── EXTRACTED DATA ──

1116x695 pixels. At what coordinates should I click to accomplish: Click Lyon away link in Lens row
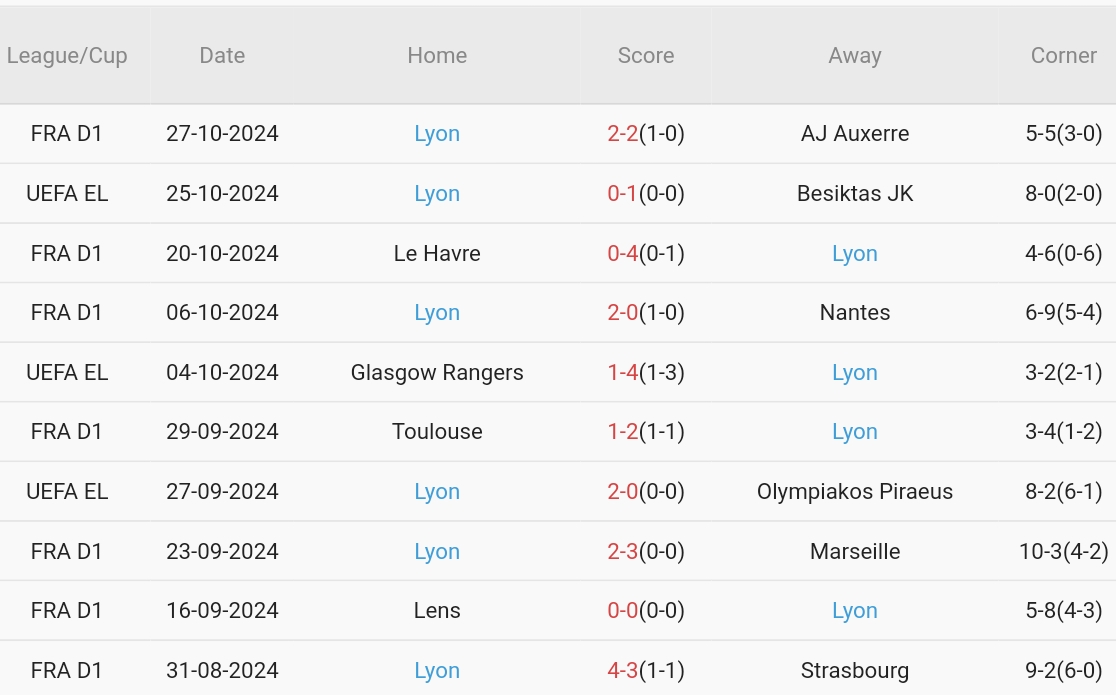(854, 611)
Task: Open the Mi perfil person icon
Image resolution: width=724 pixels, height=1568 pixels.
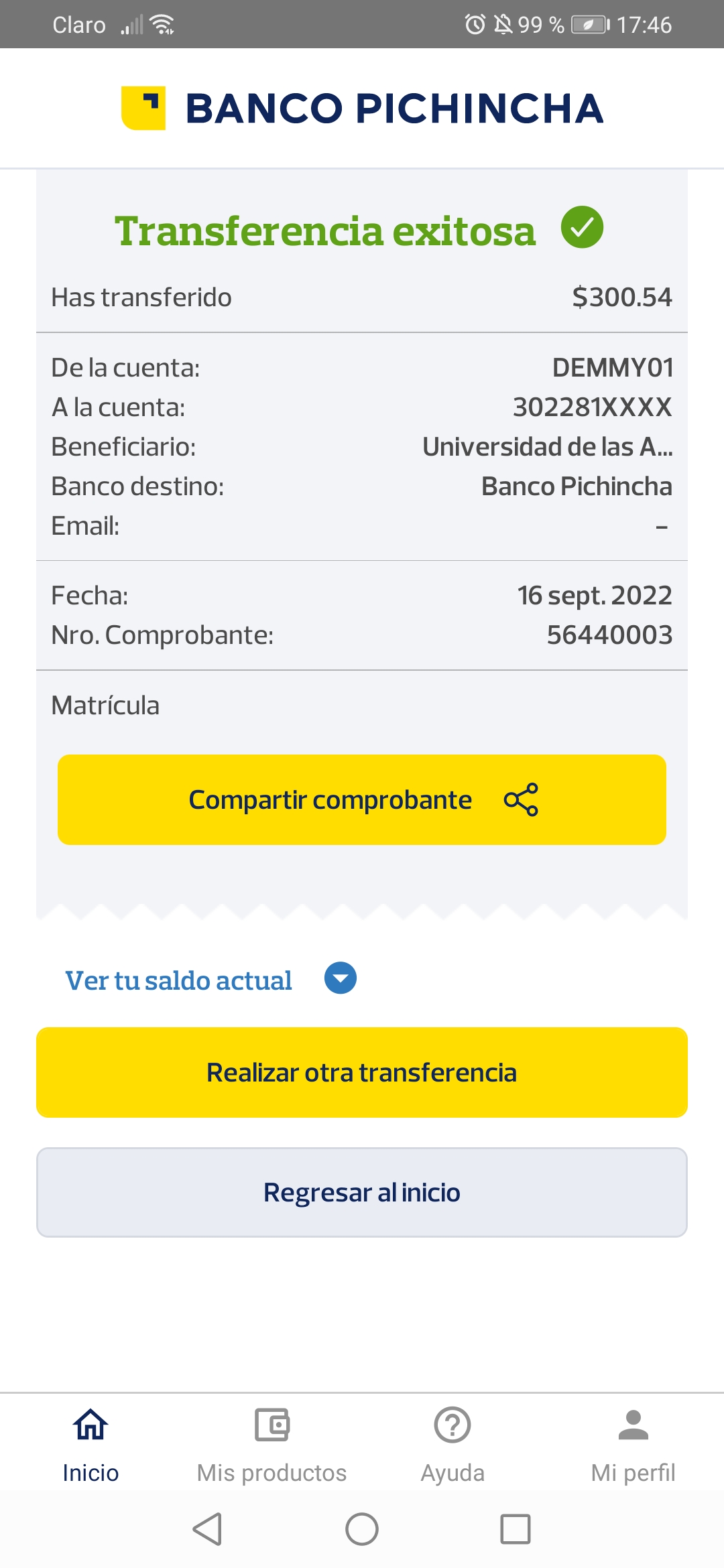Action: tap(633, 1424)
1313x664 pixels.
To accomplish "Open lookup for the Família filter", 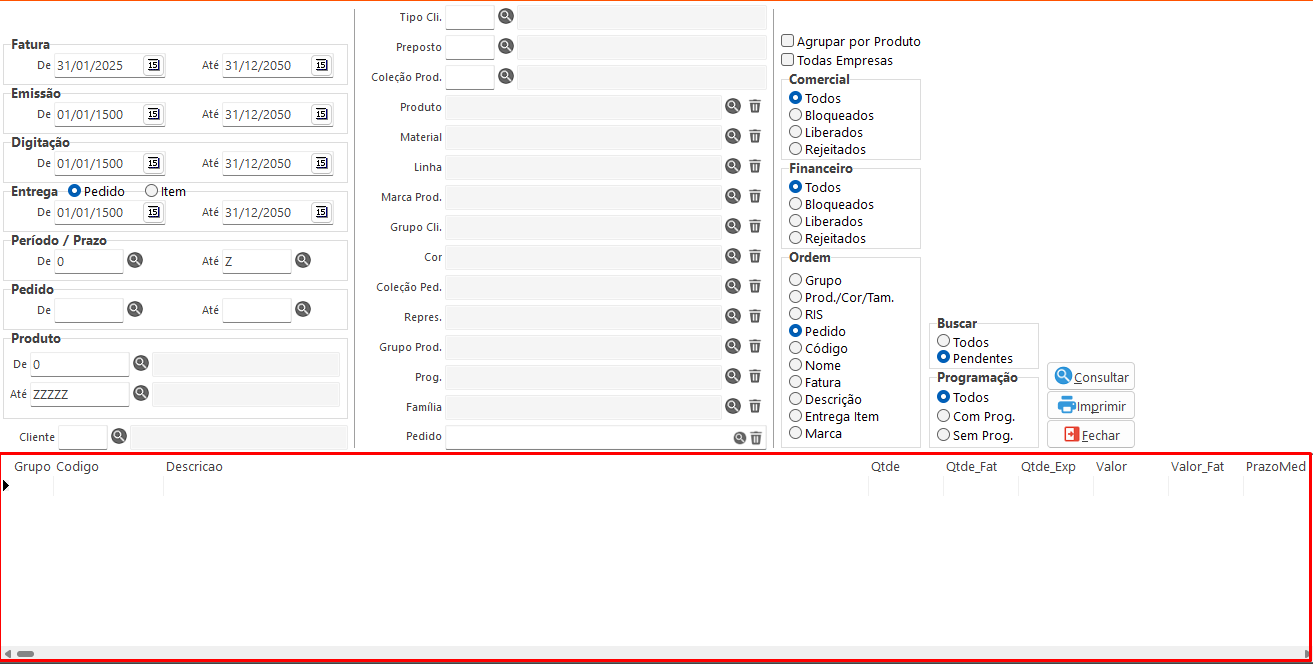I will coord(733,406).
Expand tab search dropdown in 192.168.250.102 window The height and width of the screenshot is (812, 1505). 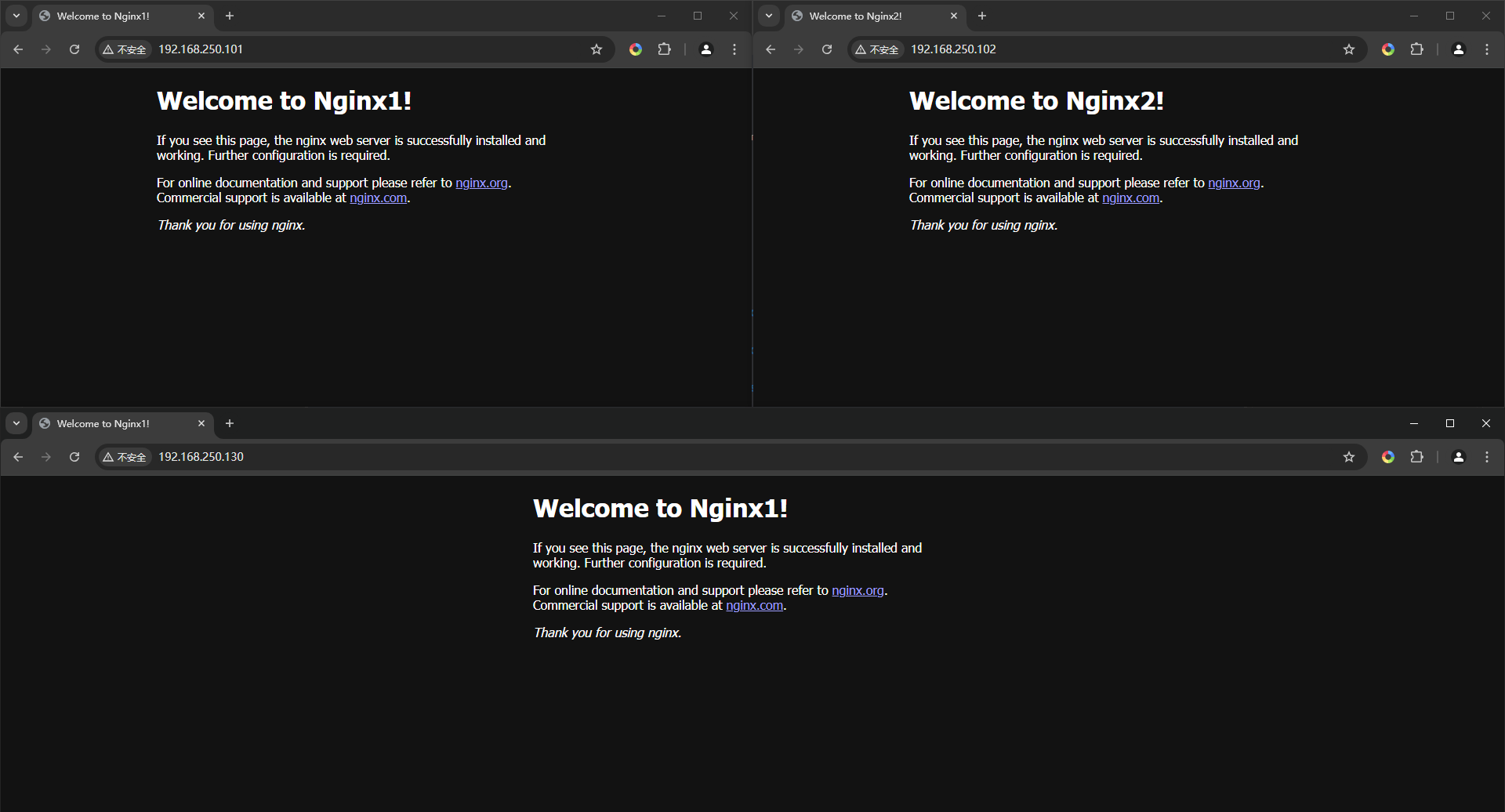point(769,16)
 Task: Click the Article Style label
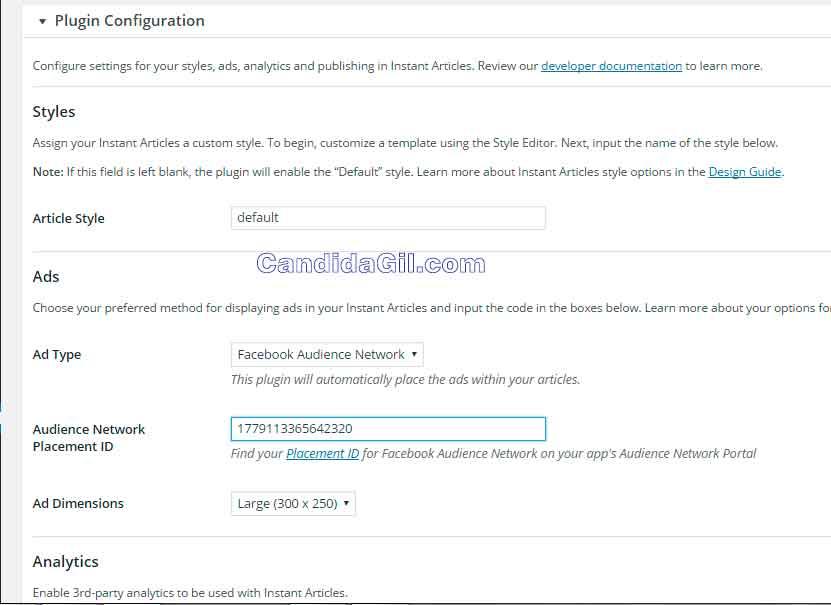click(x=68, y=219)
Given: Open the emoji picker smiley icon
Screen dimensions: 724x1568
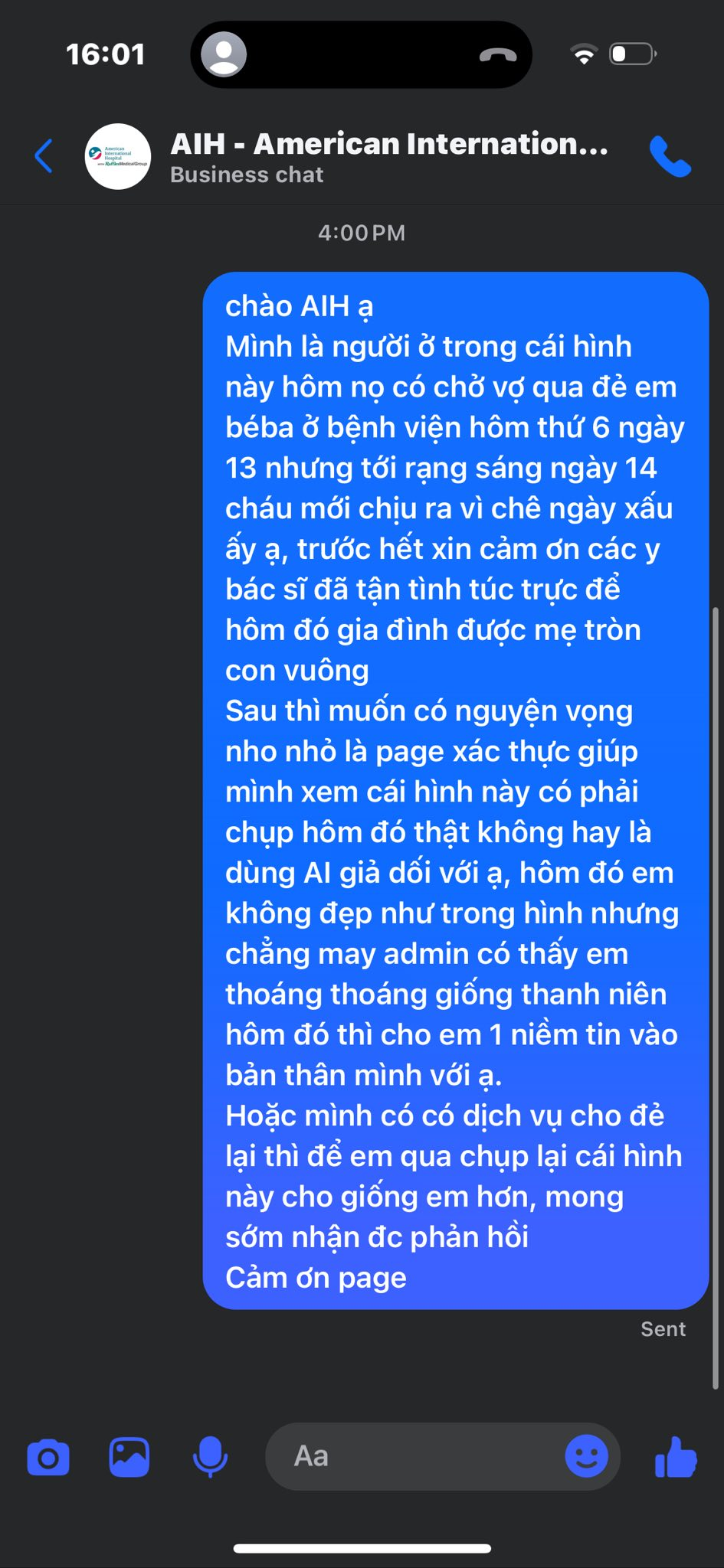Looking at the screenshot, I should click(587, 1456).
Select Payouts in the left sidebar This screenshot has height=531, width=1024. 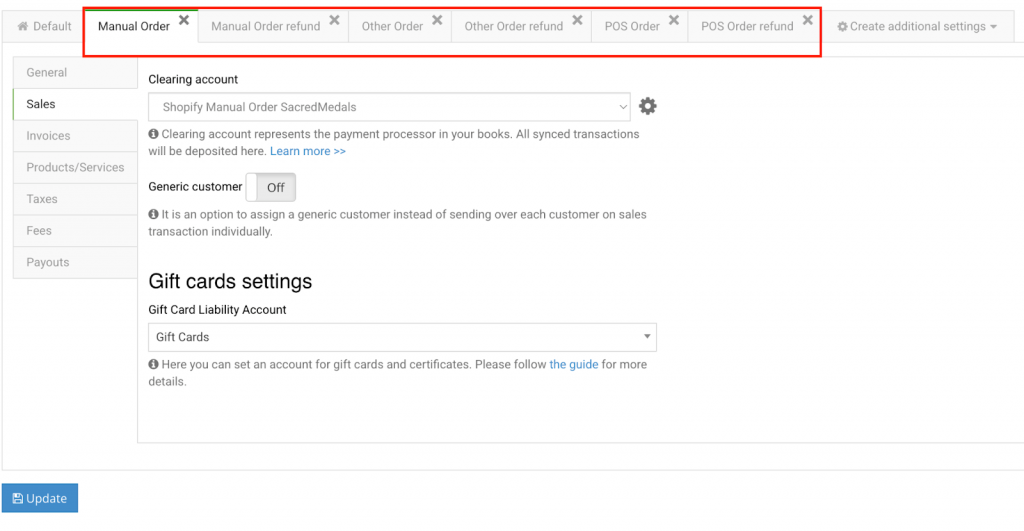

───

## AIM OF THE EXERCISE
Copy every line from the material in which the word "icon" can be found.

## RESULT BELOW
Task: Open the Mi perfil person icon
Given: Open the emoji picker smiley icon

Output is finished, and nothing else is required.